The campsite had a pair of flush toilets, running water (which we assumed needed to be filtered), and a small shelter that we used to cook dinner. Sadly, there were no picnic tables, so the shelter was a bit cramped while it was in use. (There were fifteen of us that arrived from Te Paki, plus two smaller groups, one of which left in the afternoon, and a second with a very large car-camping tent that stayed at least overnight.)
After relaxing for a bit, we put our tent up, and cooked dinner. Afterwards, since it was still fairly early (we finished hiking around 2:45, and finished dinner around 6), CareFree and I decided (at her instigation) to head over to Wakatehāua Island, a tidal island that served as our landmark for the latter part of the day, once we passed the island with the arch. We hurried, knowing that the tide was coming in.
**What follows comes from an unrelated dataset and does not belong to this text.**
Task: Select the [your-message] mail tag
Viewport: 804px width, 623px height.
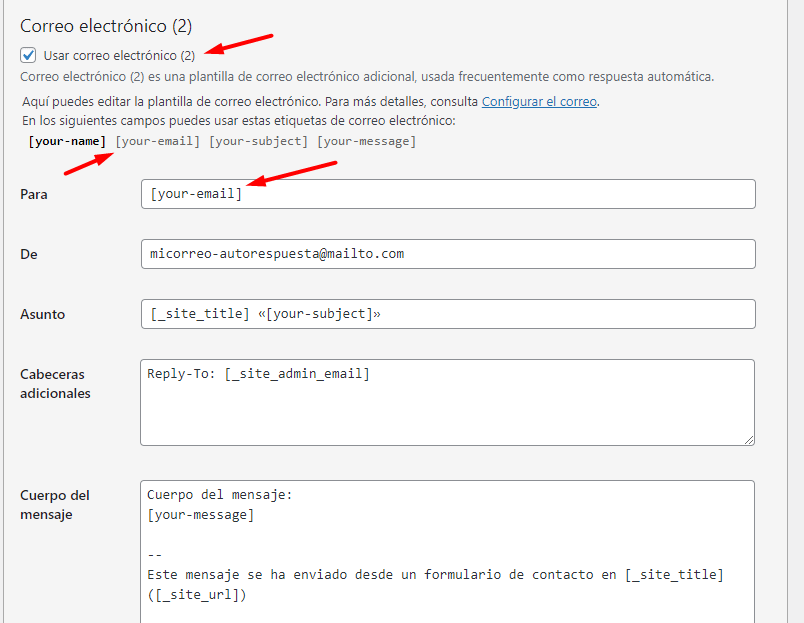Action: [x=367, y=141]
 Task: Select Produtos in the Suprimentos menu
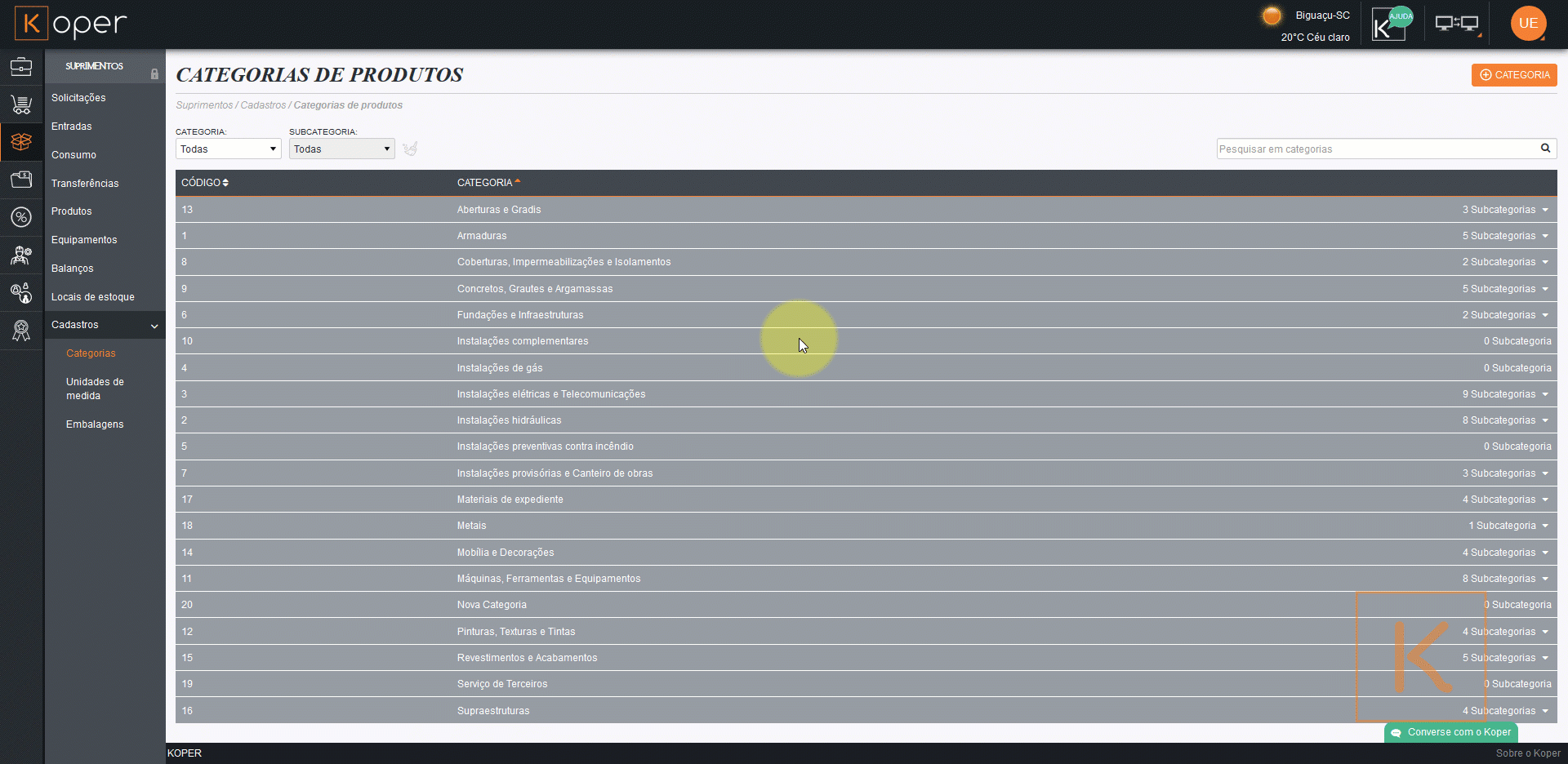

The island was a lush and green, entirely unlike the beach or the forest we’d briefly hiked through yesterday and today. The trails were lined with succulents, some of which were blooming with purple and red flowers.
From the top of the island, we had a good view of the ocean, our campsite, and Ninety Mile Beach. We could see two figures approaching along the beach, one of them lagging behind, seemingly going through the water at a line of rocks jutting out from the dune at the edge of the beach. They were, unfortunately, slow enough that they no longer had an easy way through that bottleneck.
We also saw a channel filled with water where we’d crossed the beach to get to the island, and hurried back down. Unfortunately, we were too late, and had a span of water that was just a little too wide to jump over, and too deep to cross without getting our shoes wet. We probably still had plenty of time, but we were on the island for less than ten minutes, and in that ten minutes, the island was an island again, and we could see the beach clearly smaller on all sides.
Later, we confirmed that the two people we saw were the two Czech guys at camp last night, and they were slow because one of them had developed huge blisters on his foot.
Unfortunately, I was not immune to blisters. The monotonous long-distance sand walking at the start of a hike gave me a blister on one of my toes.
The sun set, and with it, the wind died down. Our first day on Ninety Mile Beach was over, but there are still two more days on the beach to come.